Legislative and Regulatory News

 

SEC Adopts Pay Ratio Rules

 

As expected, the SEC adopted the CEO pay ratio rules today on a 3-2 vote. Here are some of the many high points identified by Society member and Winston & Strawn Partner Mike Melbinger:

  • Effective Date: No disclosure required for any fiscal year beginning before January 1, 2017, which means, for most companies, reporting in the 2018 proxy statement. 
  • Applicability: The disclosure requirements do not apply to smaller reporting companies, foreign private issuers, multi-jurisdictional filers, emerging growth companies, and registered investment companies.
  • Independent Contractors: Individuals employed by unaffiliated third parties or independent contractors would not be considered employees of the company.
  • Non-U.S. Employees: Companies may only exclude up to 5% of non-U.S. employees from the determination of their median employee in two specific circumstances.
  • Part-Time Employees: The rules prohibit companies from full-time equivalent adjustments for part-time workers or annualizing adjustments for temporary and seasonal workers.   
  • Determination of Total Compensation, Median Employee: Companies must calculate the annual total compensation for its median employee using the same rules that apply to the CEO's compensation in the Summary Compensation Table. The company may identify its median employee once every three years, unless there has been a change in its employee population or employee compensation arrangements.
  • Non-CEO Compensation: Companies may use reasonable estimates when calculating any elements of the annual total compensation for employees other than the CEO.

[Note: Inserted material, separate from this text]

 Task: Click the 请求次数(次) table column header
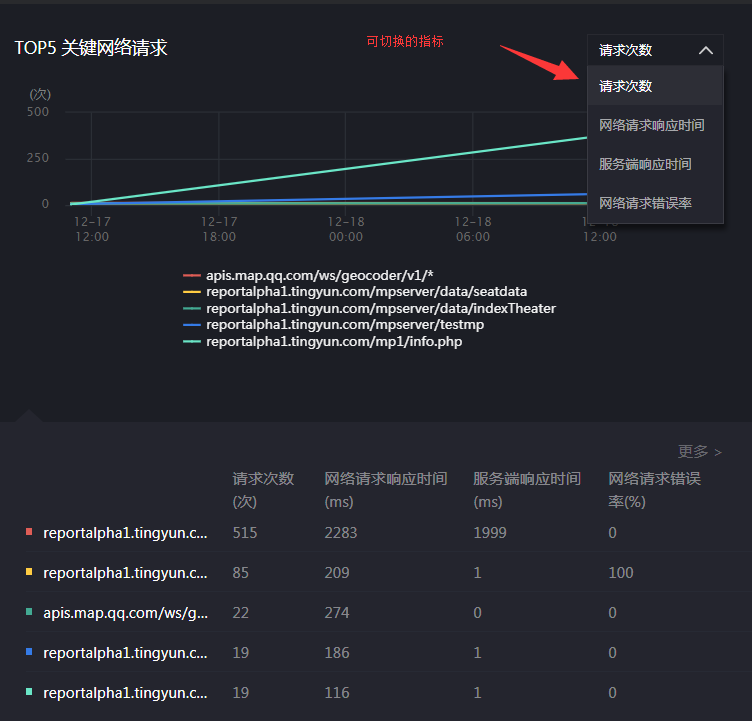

See also this Fact Sheet and these Statements from the Commission: Commissioners Aguilar, SteinPiwowar and Gallagher; and Financial Services Committee Chair Jeb Hensarling (R-TX).  

 

SEC Issues Interpretative Guidance on Whistleblower Anti-Retaliation Rules 

 

Yesterday, the SEC released this Interpretive Guidance clarifying its position that an individual doesn't need to report possible violations of the federal securities laws to the SEC to be characterized as a whistleblower entitled to the anti-retaliation protections afforded by the Dodd-Frank whistleblower rules (Exchange Act Section 21F); rather, such employment retaliation protections are also available to individuals who report internally first to a supervisor, compliance official or other person working for the company who has the authority to investigate, discover or terminate misconduct.  

 

To support its interpretation, the SEC distinguishes between the applicability and coverage of Exchange Act Rule 21F-9(a), which requires reporting to the Commission, and Rule 21F-2(b)(1), which does not. The guidance indicates that the Rule 21F-9(a) reporting requirements apply only to the award and confidentiality provisions of Section 21F, whereas the whistleblower definition in Rule 21F-2(b)(1), which does not require reporting in accordance with the Rule 21F-9(a) procedures, provides the anti-retaliation protections. See also Steve Quinlivan's blog.  

 

Commissioner Gallagher Speaks Candidly on Dodd-Frank Act, SEC Priorities  

 

In remarks yesterday before the U.S. Chamber of Commerce on the cusp of his impending departure from the SEC, Commissioner Gallagher shared his views about the priorities for the SEC's main operating divisions and offices, but not before delivering perhaps his most impassioned critique to date of the Dodd-Frank Act (excerpted here):  

If the SEC seems political nowadays, it is because of Dodd-Frank. Not only is it an incredibly ideological piece of legislation ill-suited to an independent agency explicitly constituted in a manner designed to ensure a bipartisan - or non-partisan - approach to regulation - but it is also largely just a series of ill-formed mandates that need to be interpreted and implemented to have any practical effect. In passing Dodd-Frank, Congress delivered a message to the Commission similar to that of Henry Ford concerning the aesthetics of the Model T: "Any customer can have a car painted any color he wants so long as it is black." 

 

Dodd-Frank established the SEC as the scrivener for a hundred Congressional mandates stemming from one side of the political spectrum. Is it any wonder that since its passage, these mandates - ambrosia to members of one party, anathema to those of the other - have drawn out the different philosophies of the Commissioners? Is it any wonder that Commissioners from the party devoted to free market ideals chafe at being mandated to paint Congress's Model T - or, more appropriately, their Edsel? 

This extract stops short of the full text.